Wed Nov 30 17:46:51 UTC 2016

Hi,

as 6 servers with 12 bricks produce a lot of log files, I have uploaded 
the last 200 lines of a client on one server here:
http://paste.ubuntu.com/23558816/

When greping the C(ritical) messages, there is for example this one:
[2016-11-30 12:01:06.813333] C 
[rpc-clnt-ping.c:160:rpc_clnt_ping_timer_expired] 0-gv0-client-3: server 
X.X.X.107:49154 has not responded in the last 42 seconds, disconnecting.
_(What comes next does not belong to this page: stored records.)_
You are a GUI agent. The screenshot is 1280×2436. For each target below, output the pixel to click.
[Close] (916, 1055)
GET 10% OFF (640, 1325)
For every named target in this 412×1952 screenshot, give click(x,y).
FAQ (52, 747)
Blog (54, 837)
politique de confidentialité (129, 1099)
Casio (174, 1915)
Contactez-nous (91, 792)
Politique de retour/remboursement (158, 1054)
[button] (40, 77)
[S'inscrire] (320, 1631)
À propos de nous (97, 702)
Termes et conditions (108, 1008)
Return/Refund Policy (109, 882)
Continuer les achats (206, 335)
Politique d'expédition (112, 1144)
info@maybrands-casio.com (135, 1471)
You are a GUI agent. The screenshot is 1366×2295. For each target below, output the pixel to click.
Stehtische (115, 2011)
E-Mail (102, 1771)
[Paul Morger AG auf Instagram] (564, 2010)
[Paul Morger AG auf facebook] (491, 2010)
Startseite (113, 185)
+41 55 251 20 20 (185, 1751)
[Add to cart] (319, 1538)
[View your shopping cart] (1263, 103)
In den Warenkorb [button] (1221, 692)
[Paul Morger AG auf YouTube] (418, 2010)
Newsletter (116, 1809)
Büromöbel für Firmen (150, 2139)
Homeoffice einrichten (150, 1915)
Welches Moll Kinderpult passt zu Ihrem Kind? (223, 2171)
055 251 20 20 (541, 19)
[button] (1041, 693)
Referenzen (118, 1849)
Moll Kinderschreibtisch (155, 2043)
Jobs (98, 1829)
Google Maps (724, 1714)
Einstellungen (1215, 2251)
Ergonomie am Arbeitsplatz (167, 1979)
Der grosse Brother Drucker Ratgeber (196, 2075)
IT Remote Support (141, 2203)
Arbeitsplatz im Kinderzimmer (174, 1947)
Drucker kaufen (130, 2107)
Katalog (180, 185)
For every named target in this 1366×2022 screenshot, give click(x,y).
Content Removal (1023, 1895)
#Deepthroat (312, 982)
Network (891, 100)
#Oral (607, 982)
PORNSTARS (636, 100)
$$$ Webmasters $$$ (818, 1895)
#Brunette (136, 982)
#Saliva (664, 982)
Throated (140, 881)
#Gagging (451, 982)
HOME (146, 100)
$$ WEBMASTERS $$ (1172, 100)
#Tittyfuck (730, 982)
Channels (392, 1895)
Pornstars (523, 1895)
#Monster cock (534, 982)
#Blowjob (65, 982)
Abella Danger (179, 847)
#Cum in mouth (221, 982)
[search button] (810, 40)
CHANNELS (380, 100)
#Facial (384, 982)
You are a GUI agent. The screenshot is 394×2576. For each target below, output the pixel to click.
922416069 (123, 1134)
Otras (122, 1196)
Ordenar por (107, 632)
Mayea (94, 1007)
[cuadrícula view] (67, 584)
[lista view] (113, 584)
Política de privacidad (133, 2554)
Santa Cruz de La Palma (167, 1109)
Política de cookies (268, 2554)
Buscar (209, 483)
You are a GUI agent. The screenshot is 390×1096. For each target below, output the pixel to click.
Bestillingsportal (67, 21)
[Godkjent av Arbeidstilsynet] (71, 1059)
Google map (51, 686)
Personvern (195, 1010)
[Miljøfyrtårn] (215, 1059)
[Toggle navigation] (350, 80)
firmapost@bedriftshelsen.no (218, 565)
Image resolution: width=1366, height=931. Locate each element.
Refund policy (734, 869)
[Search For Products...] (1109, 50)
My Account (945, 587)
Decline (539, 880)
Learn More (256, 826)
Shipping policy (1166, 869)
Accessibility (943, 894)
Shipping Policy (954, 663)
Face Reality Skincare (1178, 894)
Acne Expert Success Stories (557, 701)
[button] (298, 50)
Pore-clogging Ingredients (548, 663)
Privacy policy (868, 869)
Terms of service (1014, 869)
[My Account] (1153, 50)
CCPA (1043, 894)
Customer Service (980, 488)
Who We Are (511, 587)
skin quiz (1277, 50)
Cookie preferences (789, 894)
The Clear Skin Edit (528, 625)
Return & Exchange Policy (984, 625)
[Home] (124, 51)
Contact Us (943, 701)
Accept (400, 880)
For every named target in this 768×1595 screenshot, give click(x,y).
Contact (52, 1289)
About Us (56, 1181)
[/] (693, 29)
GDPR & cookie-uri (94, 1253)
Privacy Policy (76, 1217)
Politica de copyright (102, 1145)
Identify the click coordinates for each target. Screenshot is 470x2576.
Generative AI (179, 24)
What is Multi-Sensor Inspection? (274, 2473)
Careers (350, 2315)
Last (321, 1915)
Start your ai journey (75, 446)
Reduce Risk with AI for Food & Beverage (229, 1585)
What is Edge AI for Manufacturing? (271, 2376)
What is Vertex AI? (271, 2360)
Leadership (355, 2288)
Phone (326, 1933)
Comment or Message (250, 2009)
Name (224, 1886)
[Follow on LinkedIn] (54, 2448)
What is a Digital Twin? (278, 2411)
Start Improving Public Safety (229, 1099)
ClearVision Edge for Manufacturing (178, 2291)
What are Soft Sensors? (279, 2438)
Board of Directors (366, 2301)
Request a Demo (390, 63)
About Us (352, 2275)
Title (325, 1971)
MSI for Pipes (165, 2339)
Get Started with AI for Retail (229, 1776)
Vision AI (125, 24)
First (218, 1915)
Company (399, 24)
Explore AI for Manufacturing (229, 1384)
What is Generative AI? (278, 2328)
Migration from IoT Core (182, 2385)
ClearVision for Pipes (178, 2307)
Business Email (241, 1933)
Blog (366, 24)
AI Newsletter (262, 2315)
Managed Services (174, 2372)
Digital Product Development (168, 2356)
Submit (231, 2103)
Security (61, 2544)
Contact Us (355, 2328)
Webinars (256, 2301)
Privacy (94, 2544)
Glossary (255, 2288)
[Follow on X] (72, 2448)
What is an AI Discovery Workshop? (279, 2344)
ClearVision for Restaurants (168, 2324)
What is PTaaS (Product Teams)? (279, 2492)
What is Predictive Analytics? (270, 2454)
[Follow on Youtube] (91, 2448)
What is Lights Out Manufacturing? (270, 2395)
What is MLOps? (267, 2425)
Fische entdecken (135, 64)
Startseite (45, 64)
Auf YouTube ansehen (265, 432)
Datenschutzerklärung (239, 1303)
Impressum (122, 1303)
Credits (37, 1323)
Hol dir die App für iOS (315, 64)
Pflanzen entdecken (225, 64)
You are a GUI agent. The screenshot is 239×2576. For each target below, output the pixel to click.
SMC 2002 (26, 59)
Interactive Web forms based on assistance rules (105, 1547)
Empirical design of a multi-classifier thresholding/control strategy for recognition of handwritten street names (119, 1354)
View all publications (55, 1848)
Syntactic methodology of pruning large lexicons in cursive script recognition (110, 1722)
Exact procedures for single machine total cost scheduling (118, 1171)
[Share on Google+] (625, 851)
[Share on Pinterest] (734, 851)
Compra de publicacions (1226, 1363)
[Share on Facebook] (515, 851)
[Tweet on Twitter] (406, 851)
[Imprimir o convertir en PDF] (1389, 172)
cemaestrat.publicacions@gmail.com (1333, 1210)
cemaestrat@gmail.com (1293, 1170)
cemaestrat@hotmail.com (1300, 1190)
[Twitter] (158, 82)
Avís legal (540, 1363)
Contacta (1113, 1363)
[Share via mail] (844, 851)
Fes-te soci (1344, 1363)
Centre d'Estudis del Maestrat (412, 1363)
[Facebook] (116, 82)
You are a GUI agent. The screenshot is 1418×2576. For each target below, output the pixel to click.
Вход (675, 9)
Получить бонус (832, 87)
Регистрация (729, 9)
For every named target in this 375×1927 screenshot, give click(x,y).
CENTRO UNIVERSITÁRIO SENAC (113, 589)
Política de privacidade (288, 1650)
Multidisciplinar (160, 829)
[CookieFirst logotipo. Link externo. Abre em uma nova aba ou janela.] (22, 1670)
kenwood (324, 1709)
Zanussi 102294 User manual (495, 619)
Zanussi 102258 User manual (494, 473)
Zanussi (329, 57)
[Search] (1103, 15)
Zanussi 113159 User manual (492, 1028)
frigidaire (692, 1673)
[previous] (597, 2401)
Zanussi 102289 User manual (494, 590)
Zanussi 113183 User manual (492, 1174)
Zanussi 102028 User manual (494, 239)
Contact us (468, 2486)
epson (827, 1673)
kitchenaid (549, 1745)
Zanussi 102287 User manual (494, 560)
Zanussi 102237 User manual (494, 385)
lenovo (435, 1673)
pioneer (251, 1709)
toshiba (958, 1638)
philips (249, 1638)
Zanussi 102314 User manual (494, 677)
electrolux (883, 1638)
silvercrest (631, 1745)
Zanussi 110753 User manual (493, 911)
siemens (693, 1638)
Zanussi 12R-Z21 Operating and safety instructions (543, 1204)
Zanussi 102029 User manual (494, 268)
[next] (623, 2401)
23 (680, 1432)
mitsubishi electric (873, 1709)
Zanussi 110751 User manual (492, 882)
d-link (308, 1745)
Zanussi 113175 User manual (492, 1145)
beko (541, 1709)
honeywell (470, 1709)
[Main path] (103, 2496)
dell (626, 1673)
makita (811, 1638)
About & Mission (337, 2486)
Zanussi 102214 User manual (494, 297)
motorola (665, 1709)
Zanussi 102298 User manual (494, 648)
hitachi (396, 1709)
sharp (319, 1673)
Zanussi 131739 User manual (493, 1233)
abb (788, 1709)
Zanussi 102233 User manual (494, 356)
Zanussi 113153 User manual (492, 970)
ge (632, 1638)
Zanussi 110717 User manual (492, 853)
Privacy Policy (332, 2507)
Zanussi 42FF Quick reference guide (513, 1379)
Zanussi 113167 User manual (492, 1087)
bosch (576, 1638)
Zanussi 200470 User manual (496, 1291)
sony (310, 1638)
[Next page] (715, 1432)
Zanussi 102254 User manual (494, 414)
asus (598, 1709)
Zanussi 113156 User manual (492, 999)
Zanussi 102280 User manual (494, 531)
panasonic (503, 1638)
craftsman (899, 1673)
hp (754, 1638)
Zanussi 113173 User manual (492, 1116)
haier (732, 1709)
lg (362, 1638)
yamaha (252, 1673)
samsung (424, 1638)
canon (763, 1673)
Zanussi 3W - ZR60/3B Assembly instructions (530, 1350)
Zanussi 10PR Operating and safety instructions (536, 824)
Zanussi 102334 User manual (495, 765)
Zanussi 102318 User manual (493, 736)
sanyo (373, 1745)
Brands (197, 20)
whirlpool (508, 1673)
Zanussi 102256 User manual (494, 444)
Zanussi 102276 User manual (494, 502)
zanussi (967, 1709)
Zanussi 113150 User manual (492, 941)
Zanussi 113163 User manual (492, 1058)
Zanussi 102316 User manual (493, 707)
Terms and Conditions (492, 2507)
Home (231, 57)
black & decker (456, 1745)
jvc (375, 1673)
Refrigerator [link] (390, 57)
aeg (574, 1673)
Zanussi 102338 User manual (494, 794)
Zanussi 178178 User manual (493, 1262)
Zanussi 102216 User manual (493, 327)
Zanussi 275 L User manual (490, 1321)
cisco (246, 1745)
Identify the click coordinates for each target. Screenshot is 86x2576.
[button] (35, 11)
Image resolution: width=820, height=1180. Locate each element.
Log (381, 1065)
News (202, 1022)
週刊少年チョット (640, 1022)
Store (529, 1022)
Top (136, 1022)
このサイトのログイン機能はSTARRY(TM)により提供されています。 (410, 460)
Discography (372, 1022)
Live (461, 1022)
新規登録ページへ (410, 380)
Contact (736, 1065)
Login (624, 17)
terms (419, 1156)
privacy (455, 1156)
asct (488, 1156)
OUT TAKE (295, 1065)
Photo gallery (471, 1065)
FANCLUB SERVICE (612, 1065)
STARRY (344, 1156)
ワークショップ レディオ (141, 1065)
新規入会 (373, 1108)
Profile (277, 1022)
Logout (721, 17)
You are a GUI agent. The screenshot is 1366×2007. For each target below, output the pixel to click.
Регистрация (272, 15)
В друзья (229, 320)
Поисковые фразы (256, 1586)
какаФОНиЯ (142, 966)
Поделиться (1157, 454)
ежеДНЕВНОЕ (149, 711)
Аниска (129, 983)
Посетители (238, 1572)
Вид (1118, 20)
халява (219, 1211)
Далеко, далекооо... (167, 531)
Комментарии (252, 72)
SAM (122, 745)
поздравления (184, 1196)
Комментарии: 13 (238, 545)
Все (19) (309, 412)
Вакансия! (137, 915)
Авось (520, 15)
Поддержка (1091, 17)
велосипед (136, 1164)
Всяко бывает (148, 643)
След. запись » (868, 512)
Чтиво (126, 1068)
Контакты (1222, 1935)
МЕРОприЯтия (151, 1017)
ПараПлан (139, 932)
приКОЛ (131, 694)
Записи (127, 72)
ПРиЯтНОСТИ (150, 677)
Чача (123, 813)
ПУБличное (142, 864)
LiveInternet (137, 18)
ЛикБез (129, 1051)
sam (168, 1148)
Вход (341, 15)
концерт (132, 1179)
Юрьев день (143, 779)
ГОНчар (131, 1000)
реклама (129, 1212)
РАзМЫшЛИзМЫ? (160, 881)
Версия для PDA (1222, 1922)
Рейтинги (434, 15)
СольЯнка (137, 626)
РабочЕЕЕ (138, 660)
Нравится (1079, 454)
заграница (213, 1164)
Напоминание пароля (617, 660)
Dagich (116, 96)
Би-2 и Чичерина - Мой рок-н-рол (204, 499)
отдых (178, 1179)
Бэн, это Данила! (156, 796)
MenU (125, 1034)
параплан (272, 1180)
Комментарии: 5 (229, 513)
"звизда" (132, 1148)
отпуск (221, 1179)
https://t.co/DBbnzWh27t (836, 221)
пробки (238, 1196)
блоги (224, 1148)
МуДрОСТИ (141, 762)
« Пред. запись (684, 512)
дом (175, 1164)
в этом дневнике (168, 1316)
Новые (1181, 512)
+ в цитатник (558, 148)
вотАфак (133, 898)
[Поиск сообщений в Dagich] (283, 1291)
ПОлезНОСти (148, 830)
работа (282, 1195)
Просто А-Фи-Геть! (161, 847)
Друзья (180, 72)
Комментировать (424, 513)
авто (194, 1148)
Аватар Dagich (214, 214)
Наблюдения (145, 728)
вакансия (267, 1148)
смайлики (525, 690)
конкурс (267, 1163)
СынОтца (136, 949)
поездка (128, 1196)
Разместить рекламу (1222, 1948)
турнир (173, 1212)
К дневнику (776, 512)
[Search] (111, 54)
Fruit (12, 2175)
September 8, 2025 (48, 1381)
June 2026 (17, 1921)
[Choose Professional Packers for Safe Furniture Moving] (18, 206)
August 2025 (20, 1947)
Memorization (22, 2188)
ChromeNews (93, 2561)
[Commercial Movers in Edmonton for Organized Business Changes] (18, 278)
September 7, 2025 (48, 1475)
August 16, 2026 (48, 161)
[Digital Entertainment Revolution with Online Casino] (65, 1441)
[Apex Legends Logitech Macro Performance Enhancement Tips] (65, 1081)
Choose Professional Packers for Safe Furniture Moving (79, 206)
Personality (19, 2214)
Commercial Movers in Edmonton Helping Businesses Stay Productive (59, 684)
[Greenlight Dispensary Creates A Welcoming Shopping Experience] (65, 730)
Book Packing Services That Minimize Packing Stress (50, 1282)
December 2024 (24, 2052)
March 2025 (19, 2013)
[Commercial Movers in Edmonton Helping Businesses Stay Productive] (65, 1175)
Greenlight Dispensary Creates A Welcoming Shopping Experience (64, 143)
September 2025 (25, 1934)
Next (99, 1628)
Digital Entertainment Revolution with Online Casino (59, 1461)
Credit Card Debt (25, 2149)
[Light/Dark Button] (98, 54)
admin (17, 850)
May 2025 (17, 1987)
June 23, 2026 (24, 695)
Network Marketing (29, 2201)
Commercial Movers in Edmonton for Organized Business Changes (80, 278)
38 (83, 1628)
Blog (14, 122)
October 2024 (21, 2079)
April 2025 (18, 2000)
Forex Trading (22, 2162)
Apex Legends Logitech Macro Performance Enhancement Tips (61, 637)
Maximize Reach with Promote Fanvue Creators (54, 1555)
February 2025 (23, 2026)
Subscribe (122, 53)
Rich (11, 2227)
For client-3, which is giant4:/gluster/sdc/gv0, I have uploaded the log 
for this brick here:
http://paste.ubuntu.com/23558818/

It's hard to tell how to reproduce this issue other than "put load on 
the servers/clients".
There are GPGPU compute jobs running on the nodes, but those only 
consume 4 of the 6 CPU cores.
The servers are not overloaded. All of them have 16 GB RAM and most of 
it is empty.
The load on the disks is also very small (<10% according to iostat)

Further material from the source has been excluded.